At the present time the orthodoxy of Andover Theological Institution is assuming new and strange aspects. During the recent discussions respecting the invitation to Dr. Newman Smyth to accept a professorship at the institution, this avowal on the part of the professors still in their places there is given to the public:—

"It cannot be denied that the doctrines of eternal punishment and of the judgment have lost their proper place in the teachings of the pulpit. That method alone can restore them to a reflective age which refuses to put into them more than our Saviour left in them, and which brings them into accord with the knowledge of divine truth which the spirit of Christ is ever developing in his Church. Christianity educates men to ever higher, broader, more truthful conceptions of God. The questionings of to-day in Christian hearts respecting the doctrine of eternal punishment are a consequence of the elevating and spiritualizing power of the Gospel. The Church should seek out positions that can be held. It should be in advance of its enemies."

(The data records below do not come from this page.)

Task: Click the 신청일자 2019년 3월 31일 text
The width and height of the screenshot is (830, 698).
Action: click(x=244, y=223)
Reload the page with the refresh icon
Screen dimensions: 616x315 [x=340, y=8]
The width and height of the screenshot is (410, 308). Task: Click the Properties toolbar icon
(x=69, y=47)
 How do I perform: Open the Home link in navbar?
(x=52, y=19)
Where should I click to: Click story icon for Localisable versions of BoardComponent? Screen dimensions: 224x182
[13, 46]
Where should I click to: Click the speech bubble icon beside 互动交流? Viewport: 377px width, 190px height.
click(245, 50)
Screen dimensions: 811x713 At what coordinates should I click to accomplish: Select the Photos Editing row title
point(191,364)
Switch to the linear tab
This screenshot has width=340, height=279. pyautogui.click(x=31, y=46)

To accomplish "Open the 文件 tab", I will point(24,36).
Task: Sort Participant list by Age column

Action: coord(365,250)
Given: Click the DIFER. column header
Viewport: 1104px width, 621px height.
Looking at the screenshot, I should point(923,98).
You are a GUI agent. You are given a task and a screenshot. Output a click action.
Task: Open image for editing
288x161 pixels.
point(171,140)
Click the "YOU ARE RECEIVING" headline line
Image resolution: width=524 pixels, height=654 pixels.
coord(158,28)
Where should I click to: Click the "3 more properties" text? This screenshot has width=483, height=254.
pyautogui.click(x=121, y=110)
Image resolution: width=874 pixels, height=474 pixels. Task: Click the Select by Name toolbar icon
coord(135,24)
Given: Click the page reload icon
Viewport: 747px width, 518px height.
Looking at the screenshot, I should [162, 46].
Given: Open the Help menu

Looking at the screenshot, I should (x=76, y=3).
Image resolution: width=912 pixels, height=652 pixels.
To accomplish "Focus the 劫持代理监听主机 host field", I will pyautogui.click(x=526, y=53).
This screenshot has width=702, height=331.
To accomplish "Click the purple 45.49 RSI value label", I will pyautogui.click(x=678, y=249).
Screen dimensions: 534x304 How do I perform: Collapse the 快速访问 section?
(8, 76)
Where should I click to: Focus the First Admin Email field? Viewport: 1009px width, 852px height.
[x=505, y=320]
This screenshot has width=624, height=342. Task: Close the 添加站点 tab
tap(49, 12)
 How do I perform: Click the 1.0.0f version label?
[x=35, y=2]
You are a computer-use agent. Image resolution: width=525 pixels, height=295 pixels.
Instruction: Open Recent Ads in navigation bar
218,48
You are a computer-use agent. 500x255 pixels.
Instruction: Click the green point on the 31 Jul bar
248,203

This change, it is affirmed by the Andover professors,—

"... is a natural development of principles which the New England theology has especially cultivated. These principles have gained their rights only by hard conflicts. At every stage the cry of heresy has filled the air, but they have won the day. They have banished the dogmas of guilt for Adam's sin, of infant damnation, of passive regeneration, of the universal perdition of the heathen. They have been attended all along by concessions,—concession of the dogmas that all men sinned in Adam, that Adam was their federal head, that the death of Christ was only for the elect; concession that 'elect infants' who die in infancy include all such; that we cannot fix the time when moral agency begins; that none who die before this point is reached are excluded from salvation; and so on, through ever-advancing modifications. The path of New England theology is thus strewn with concessions,—concessions to an advancing knowledge of God's Word, concessions to truth!"[61]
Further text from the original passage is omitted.